On this adventure I made some memorable friends. They were there for me when I shared my frustrations with the accessibility issues in Prague. We hung out and really got to know one another in a fairly short amount of time. My friend Kate was there to encourage (and help) me write and submit an op/ed to the Prague Post sharing my frustrations with the lack of accessibility in Prague. The friends I met who were from Prague (Erik, Radek, Jakub, Tomas) were a blessing. Before, I had such a deep sorrow for the disabled people of Prague and their situation. After I met them I saw that there were people who care. They were trying to do something about the accessibility of their city. I was honored to be able to try and help them in any way I could. Being asked to be in their documentary was so ironic. Our paths just happened to cross on that day--at that certain time. It was like it was meant to be.

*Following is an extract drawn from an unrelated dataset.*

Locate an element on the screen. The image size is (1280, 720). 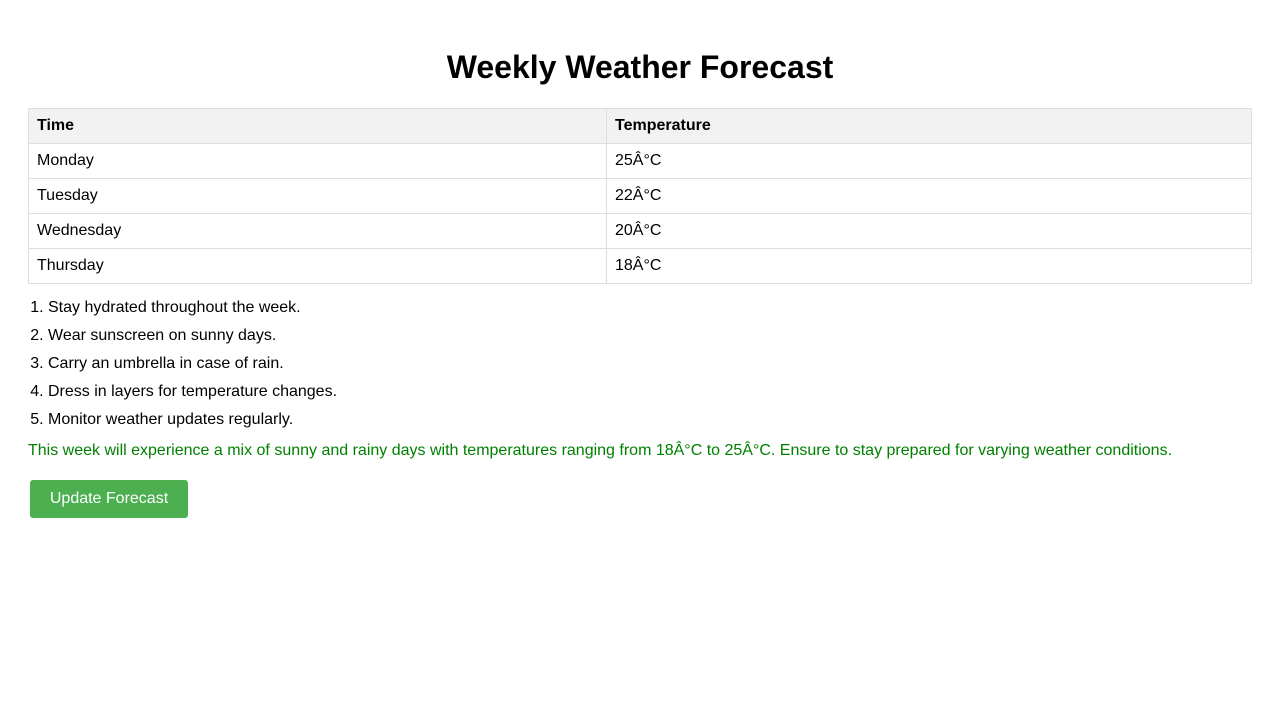
temperature-cell: 20Â°C is located at coordinates (929, 231).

Now that I'm home I have to deal with the "aftermath" of my adventure. While jumping down curbs and off trams, pushing over cobblestones I developed a pressure sore. It didn't get better as I stayed there. It was impossible to stay off of it all of the time while I was there and I lacked the will power to do it. I made the best of it--still participating in school and the other activities as I could and resting more than I wanted to. I have been to the doctor and luckily I haven't developed an infection. I am giving a shot to trying to heal it but my patience with that has its limits. It's hard to lay down a month and then find out it won't heal--to me that's time wasted. I will make a decision soon about surgery. The doctor said it wouldn't be as involved as the ones I've had in the past and the recovery would be shorter. (It has usually been at least a two month ordeal) School starts in nine days and that weighs heavily on my mind also. The beginning of the year is such an important bonding time with your class--and it hurts me to think I am most likely to miss that. I guess I will find out in the next week or so what my path will be.

In looking back on my choices--I'm not sure I can say it was worth it. I enjoyed the writing classes and I hope it will improve my writing but the fact that my life and livelihood are in jeopardy makes me think twice. There are a lot of "ifs" that I think about. What if I had only stayed the two week session? What if I had used my more protective cushion? What if I had never gone to Prague in the first place? These questions circle my mind--but you can't change the past. I look toward the future. It's difficult when it's clouded with such worry. I am a strong person--that's why I was able to get through what I did. I know I will be able to get through this also.

I guess I'm now onto my next "adventure." I'm afraid my views and sights will not be grand--but my frustrations and concerns will be.